Bill Bennett,
Fox, Glenn Reynolds ("
Instapundit") and others are all suggesting that FDR supported the idea of social security money being diverted to the private sector. As ostensible proof, they cite FDR's proposal regarding "voluntary contributory annuities."
However, FDR was clearly not talking about investment in the private sector, as the Bush plan encourages, and as implied by the Fox phrase "private investment accounts." FDR's proposal of "voluntary contributory annuities" was for insurance-type annuities, to be issued and guaranteed by the government. Income from this program "would go into the trust fund along with the payroll taxes collected under the mandatory program." This is clearly explained
here.
The phrase "private investment accounts" implies money is put in the hands of Wall St. Indeed, that's what the Bush plan encourages. FDR's phrase "voluntary contributory annuities" was referring to money that would be placed in the hands of the government. Fox is pretending this distinction is meaningless.
FDR was talking about allowing workers to voluntarily send extra money to the government, to add to the mandatory retirement fund, and to support a guaranteed benefit. Bush is talking about taking money that currently goes to the government and sending it to Wall Street instead. To treat these two proposals as equivalent is a fraud.

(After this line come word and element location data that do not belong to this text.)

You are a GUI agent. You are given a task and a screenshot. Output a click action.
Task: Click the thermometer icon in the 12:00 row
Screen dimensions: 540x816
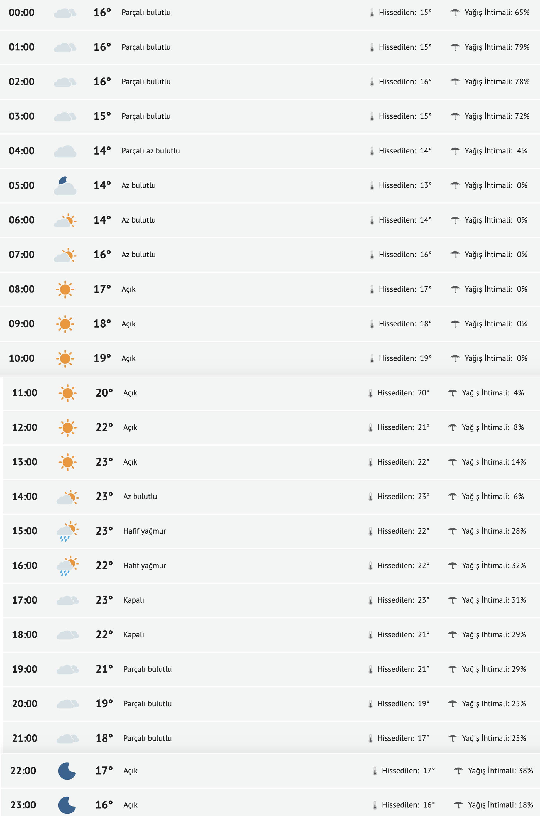(371, 428)
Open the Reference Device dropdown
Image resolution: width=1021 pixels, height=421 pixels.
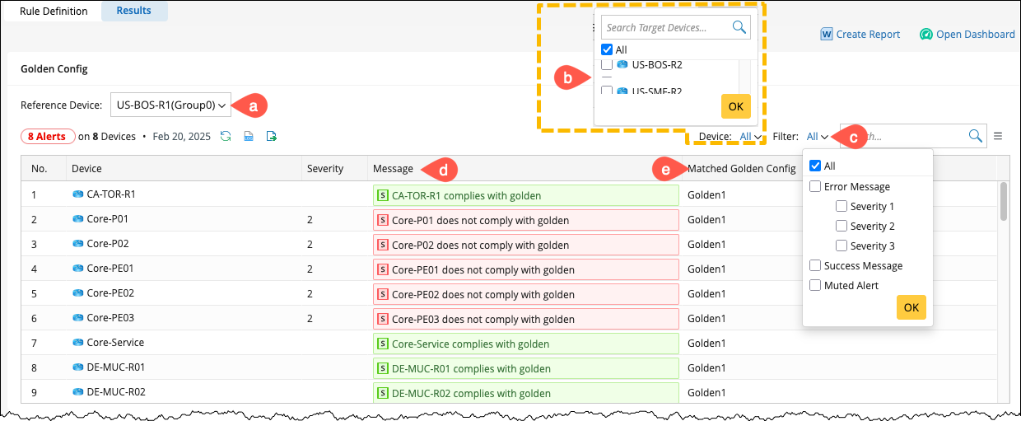coord(170,105)
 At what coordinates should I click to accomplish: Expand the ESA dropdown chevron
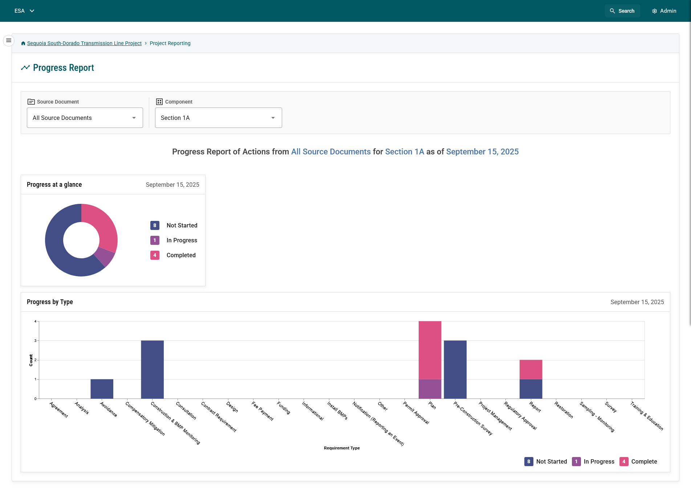pyautogui.click(x=32, y=11)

Media Matters has a good article on this subject, pointing out various other aspects of how FDR is being misinterpreted. But I think MM unfortunately misses the most simple and fundamental distortion, which I've described here.
Worse, I think the MM article confuses the issue by referring to "Roosevelt's idea of government-sponsored private investment accounts," as if FDR was talking about funds that would be held by Wall Street. He wasn't.